Петр Иванович сидел молча. Он просто ждал.

– Верно говорят: прожитое не вернется, а в памяти не сотрется, – опять встрепенулся старик. – Но память-то моя, да судья ей не я… А что же я, ты спрашиваешь? В общем, мил парень, потерял я голову после того, как шкуру медвежью бросила она мне под ноги. Как случилось? А как молния сверкает? Нету-нету, да вдруг вспыхнет от края до края. Свету столь, что глаза ломит. Вот так. В этом свете я будто увидел другую Марью: мать честная, да ведь она за меня в могилу ляжет, если что! Зверь в лесу нападет – она ему на спину прыгнет, человек ножом замахнется – свою грудь подставит… Помучился я так с полгода, а может, и больше, да и пришел к ней: «Бери, говорю, мельницу».

Встала она. Медленно встала с лавки, бледная, как стена. Я смотрю – дрожат у нее губы, что листочки. Дрожат, как тогда… а слов нету. Опустил я голову и уставился ей на живот. А живот большой, круглый.

«Чего смотришь? – спросила наконец она. – Не узнаешь?»

А чего узнавать? Давно знаю, что ребенок у нее от меня будет. Лупаю глазами, а ничего уже не вижу. Только чую – щеку обожгло, будто кто теркой царапнул. Потом другую. И на развороченное мясо кипятком, кипятком…

Молча отхлестала она меня. Я стою как болван. Только глазами по-прежнему хлоп-хлоп.

«За что?» – спрашиваю.

«Уходи… со своей мельницей! Я так дешево не продаюсь…»

Прошептала и рухнула на пол. Не понял я ничего.

В ту же ночь она родила Иринкину мать…

… Потом и началось: я хожу – она меня в дом не пускает, я хожу – она не пускает. Филька Меньшиков своим гоготом съедает меня:

«Пропал ты, Анисим! У ней теперича семья прибавилась, одной мельницы мало – другую покупай. А там семья ишшо прибавиться – ить большевики у ней на хватере стоят. Вытряхнет она тебя с этими большевиками из последних штанов».

В ту пору много разных агитаторов за советскую власть приезжало. И все у Марьи останавливались да у Захарки. Днем на митингах они высказывались, с мужиками толковали о чем-то, а ночами их выстрелы из-за плетня подстерегали. Я знал, что это Филька охотится на них, да какое мне было тогда дело! К тому же думаю: а ну как, правда, с этими приезжими она… Одно слово – дурак был.

В общем, совсем ополоумел я.

… Как-то очутился у ее избушки – она ребенка у окна кормит. Увидела она – окно захлопнула, дверь на задвижку. А возле сарайки приезжий один дрова колет. Сел я на чурку и молчу…

«Ну что? – спрашивает тот человек. – С характером баба?»

«Пусть, – говорю, – дочку хоть отдаст…»

Подсел он ко мне, закурил. Я спрашиваю:

«Вот ты умный, должно быть, человек, объясни. Ведь я мельницу отдаю ей, дом, скотину. Деньжонки кое какие есть, – все к ее ногам брошу. Чего ж она?»

Помолчал тот и отвечает:

«Видишь ли, в чем дело… Золотое сердце на серебро не купишь».
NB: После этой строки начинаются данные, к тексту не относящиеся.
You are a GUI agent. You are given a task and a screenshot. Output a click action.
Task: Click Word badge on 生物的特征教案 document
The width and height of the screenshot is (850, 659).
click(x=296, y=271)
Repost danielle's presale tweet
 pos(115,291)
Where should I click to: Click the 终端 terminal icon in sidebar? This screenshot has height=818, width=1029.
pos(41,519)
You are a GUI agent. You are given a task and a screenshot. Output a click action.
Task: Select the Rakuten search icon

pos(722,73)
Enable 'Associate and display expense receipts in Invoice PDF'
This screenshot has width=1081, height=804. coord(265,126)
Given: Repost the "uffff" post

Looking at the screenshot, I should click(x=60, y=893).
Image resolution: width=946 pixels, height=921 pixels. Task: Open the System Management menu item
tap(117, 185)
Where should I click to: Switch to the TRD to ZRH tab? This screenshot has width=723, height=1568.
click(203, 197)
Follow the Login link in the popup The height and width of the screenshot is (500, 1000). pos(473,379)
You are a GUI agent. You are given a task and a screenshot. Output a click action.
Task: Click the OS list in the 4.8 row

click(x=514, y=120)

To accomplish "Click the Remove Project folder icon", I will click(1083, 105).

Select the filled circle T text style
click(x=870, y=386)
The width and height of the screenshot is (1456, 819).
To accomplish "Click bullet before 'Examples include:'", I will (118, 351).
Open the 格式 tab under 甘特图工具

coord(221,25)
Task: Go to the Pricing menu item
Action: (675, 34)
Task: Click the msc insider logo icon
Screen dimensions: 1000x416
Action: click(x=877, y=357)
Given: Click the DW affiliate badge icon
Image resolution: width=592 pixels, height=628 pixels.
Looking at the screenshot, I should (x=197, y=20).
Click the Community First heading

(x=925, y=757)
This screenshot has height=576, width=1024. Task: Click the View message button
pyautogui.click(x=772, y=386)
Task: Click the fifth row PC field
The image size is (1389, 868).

Встал я и зашагал прочь, как пьяный. Открылось мне. Ни раньше, ни после не видел я умнее человека. Ведь в десяти словах все объяснил. Воротился к нему и говорю:

«Не ходи сегодня вечером мимо церкви. Пристрелят».

… На улице занимался рассвет. Анисим поднялся, походил по комнате, вернулся на прежнее место и проговорил:

– Всего-то не расскажешь тебе, вот что жалко… В тот же день я напился, объявил всем, что сегодня же сожгу свою мельницу. Никто не поверил, понятное дело. А я поехал да поджег. Долго она горела, всю ночь лизали красные языки желтое небо. Филька взревел: «Свихнулся мужик! Этак он всех нас спалит!»